◆ Your goal:
Would you write out the data below exactly, with every line intact?
(Input)
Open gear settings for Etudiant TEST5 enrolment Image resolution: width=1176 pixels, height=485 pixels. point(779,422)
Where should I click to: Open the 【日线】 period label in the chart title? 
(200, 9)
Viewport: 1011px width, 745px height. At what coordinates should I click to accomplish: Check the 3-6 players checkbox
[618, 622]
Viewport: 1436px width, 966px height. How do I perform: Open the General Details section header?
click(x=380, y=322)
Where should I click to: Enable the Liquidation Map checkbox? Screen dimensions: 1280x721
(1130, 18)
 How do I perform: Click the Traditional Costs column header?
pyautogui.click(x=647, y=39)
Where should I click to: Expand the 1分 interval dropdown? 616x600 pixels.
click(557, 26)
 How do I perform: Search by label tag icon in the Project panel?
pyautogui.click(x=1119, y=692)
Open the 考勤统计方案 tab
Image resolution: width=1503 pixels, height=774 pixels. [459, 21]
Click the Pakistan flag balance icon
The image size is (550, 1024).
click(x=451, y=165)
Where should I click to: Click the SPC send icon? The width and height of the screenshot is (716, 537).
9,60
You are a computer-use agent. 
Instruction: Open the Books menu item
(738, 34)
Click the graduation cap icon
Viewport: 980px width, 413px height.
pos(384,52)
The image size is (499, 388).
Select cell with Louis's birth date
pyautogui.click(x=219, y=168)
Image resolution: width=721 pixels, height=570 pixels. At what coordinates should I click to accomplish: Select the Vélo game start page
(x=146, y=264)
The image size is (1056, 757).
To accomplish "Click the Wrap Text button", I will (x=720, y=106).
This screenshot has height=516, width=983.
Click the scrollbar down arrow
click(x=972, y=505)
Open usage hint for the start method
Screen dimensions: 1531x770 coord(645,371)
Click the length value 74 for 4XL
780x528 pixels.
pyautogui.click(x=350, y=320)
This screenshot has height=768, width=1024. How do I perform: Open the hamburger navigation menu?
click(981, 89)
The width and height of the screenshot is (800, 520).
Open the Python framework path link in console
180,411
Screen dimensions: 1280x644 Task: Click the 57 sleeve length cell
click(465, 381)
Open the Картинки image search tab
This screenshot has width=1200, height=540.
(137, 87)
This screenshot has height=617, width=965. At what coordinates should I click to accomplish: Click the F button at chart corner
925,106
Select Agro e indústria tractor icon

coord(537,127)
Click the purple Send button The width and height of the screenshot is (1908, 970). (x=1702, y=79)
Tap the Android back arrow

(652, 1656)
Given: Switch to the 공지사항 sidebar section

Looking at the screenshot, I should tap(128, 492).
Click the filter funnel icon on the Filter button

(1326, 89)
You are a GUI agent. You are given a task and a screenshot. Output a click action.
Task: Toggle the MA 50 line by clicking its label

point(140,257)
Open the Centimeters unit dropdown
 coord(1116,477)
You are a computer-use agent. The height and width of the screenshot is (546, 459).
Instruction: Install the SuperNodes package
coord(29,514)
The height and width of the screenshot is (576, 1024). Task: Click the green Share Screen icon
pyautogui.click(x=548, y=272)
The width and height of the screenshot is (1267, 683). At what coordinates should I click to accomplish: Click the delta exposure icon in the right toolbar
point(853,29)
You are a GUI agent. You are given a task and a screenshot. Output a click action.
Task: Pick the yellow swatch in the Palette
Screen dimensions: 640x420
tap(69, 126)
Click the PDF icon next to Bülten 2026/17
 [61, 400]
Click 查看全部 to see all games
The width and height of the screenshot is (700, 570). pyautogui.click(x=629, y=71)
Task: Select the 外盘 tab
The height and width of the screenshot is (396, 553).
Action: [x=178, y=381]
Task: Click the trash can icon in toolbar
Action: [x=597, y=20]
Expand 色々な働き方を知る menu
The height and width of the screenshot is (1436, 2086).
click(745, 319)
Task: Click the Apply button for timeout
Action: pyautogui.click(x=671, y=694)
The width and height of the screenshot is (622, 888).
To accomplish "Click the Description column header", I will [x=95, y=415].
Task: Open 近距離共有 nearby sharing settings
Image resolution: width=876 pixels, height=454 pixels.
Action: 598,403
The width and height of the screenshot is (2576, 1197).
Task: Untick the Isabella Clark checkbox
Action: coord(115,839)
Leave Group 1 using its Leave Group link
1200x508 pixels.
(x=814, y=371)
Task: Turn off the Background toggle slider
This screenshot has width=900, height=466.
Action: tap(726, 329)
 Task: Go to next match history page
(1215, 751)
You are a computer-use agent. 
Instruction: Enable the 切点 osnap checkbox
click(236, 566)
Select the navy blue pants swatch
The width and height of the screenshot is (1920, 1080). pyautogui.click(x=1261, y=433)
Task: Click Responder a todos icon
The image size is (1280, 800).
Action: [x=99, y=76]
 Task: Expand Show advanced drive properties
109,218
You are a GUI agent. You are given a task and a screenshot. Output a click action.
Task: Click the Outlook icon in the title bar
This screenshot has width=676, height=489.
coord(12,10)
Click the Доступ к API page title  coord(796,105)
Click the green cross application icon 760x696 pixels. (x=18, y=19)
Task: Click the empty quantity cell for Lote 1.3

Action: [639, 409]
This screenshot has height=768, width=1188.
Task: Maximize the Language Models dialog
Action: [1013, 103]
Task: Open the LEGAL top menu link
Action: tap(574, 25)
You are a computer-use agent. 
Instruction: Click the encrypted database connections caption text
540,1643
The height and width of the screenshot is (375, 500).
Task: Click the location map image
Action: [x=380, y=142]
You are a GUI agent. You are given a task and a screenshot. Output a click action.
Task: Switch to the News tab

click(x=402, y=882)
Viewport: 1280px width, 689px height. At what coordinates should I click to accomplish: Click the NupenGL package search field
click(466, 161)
(End Input)
◆ Solution:
Open gear settings for Etudiant TEST5 enrolment Image resolution: width=1176 pixels, height=485 pixels. point(779,422)
Where should I click to: Open the 【日线】 period label in the chart title? 
(200, 9)
Viewport: 1011px width, 745px height. At what coordinates should I click to accomplish: Check the 3-6 players checkbox
[618, 622]
Viewport: 1436px width, 966px height. How do I perform: Open the General Details section header?
click(x=380, y=322)
Where should I click to: Enable the Liquidation Map checkbox? Screen dimensions: 1280x721
(1130, 18)
 How do I perform: Click the Traditional Costs column header?
pyautogui.click(x=647, y=39)
Where should I click to: Expand the 1分 interval dropdown? 616x600 pixels.
click(557, 26)
 How do I perform: Search by label tag icon in the Project panel?
pyautogui.click(x=1119, y=692)
Open the 考勤统计方案 tab
Image resolution: width=1503 pixels, height=774 pixels. [459, 21]
Click the Pakistan flag balance icon
The image size is (550, 1024).
click(x=451, y=165)
Where should I click to: Click the SPC send icon? The width and height of the screenshot is (716, 537).
9,60
You are a computer-use agent. 
Instruction: Open the Books menu item
(738, 34)
Click the graduation cap icon
Viewport: 980px width, 413px height.
pos(384,52)
The image size is (499, 388).
Select cell with Louis's birth date
pyautogui.click(x=219, y=168)
Image resolution: width=721 pixels, height=570 pixels. At what coordinates should I click to accomplish: Select the Vélo game start page
(x=146, y=264)
The image size is (1056, 757).
To accomplish "Click the Wrap Text button", I will (x=720, y=106).
This screenshot has height=516, width=983.
Click the scrollbar down arrow
click(x=972, y=505)
Open usage hint for the start method
Screen dimensions: 1531x770 coord(645,371)
Click the length value 74 for 4XL
780x528 pixels.
pyautogui.click(x=350, y=320)
This screenshot has height=768, width=1024. How do I perform: Open the hamburger navigation menu?
click(981, 89)
The width and height of the screenshot is (800, 520).
Open the Python framework path link in console
180,411
Screen dimensions: 1280x644 Task: Click the 57 sleeve length cell
click(465, 381)
Open the Картинки image search tab
This screenshot has width=1200, height=540.
(137, 87)
This screenshot has height=617, width=965. At what coordinates should I click to accomplish: Click the F button at chart corner
925,106
Select Agro e indústria tractor icon

coord(537,127)
Click the purple Send button The width and height of the screenshot is (1908, 970). (x=1702, y=79)
Tap the Android back arrow

(652, 1656)
Given: Switch to the 공지사항 sidebar section

Looking at the screenshot, I should tap(128, 492).
Click the filter funnel icon on the Filter button

(1326, 89)
You are a GUI agent. You are given a task and a screenshot. Output a click action.
Task: Toggle the MA 50 line by clicking its label

point(140,257)
Open the Centimeters unit dropdown
 coord(1116,477)
You are a computer-use agent. The height and width of the screenshot is (546, 459).
Instruction: Install the SuperNodes package
coord(29,514)
The height and width of the screenshot is (576, 1024). Task: Click the green Share Screen icon
pyautogui.click(x=548, y=272)
The width and height of the screenshot is (1267, 683). At what coordinates should I click to accomplish: Click the delta exposure icon in the right toolbar
point(853,29)
You are a GUI agent. You are given a task and a screenshot. Output a click action.
Task: Pick the yellow swatch in the Palette
Screen dimensions: 640x420
tap(69, 126)
Click the PDF icon next to Bülten 2026/17
 [61, 400]
Click 查看全部 to see all games
The width and height of the screenshot is (700, 570). pyautogui.click(x=629, y=71)
Task: Select the 外盘 tab
The height and width of the screenshot is (396, 553).
Action: [x=178, y=381]
Task: Click the trash can icon in toolbar
Action: [x=597, y=20]
Expand 色々な働き方を知る menu
The height and width of the screenshot is (1436, 2086).
click(745, 319)
Task: Click the Apply button for timeout
Action: pyautogui.click(x=671, y=694)
The width and height of the screenshot is (622, 888).
To accomplish "Click the Description column header", I will [x=95, y=415].
Task: Open 近距離共有 nearby sharing settings
Image resolution: width=876 pixels, height=454 pixels.
Action: 598,403
The width and height of the screenshot is (2576, 1197).
Task: Untick the Isabella Clark checkbox
Action: coord(115,839)
Leave Group 1 using its Leave Group link
1200x508 pixels.
(x=814, y=371)
Task: Turn off the Background toggle slider
This screenshot has width=900, height=466.
Action: tap(726, 329)
 Task: Go to next match history page
(1215, 751)
You are a computer-use agent. 
Instruction: Enable the 切点 osnap checkbox
click(236, 566)
Select the navy blue pants swatch
The width and height of the screenshot is (1920, 1080). pyautogui.click(x=1261, y=433)
Task: Click Responder a todos icon
The image size is (1280, 800).
Action: [x=99, y=76]
 Task: Expand Show advanced drive properties
109,218
You are a GUI agent. You are given a task and a screenshot. Output a click action.
Task: Click the Outlook icon in the title bar
This screenshot has width=676, height=489.
coord(12,10)
Click the Доступ к API page title  coord(796,105)
Click the green cross application icon 760x696 pixels. (x=18, y=19)
Task: Click the empty quantity cell for Lote 1.3

Action: [639, 409]
This screenshot has height=768, width=1188.
Task: Maximize the Language Models dialog
Action: [1013, 103]
Task: Open the LEGAL top menu link
Action: tap(574, 25)
You are a computer-use agent. 
Instruction: Click the encrypted database connections caption text
540,1643
The height and width of the screenshot is (375, 500).
Task: Click the location map image
Action: [x=380, y=142]
You are a GUI agent. You are given a task and a screenshot. Output a click action.
Task: Switch to the News tab

click(x=402, y=882)
Viewport: 1280px width, 689px height. At what coordinates should I click to accomplish: Click the NupenGL package search field
click(466, 161)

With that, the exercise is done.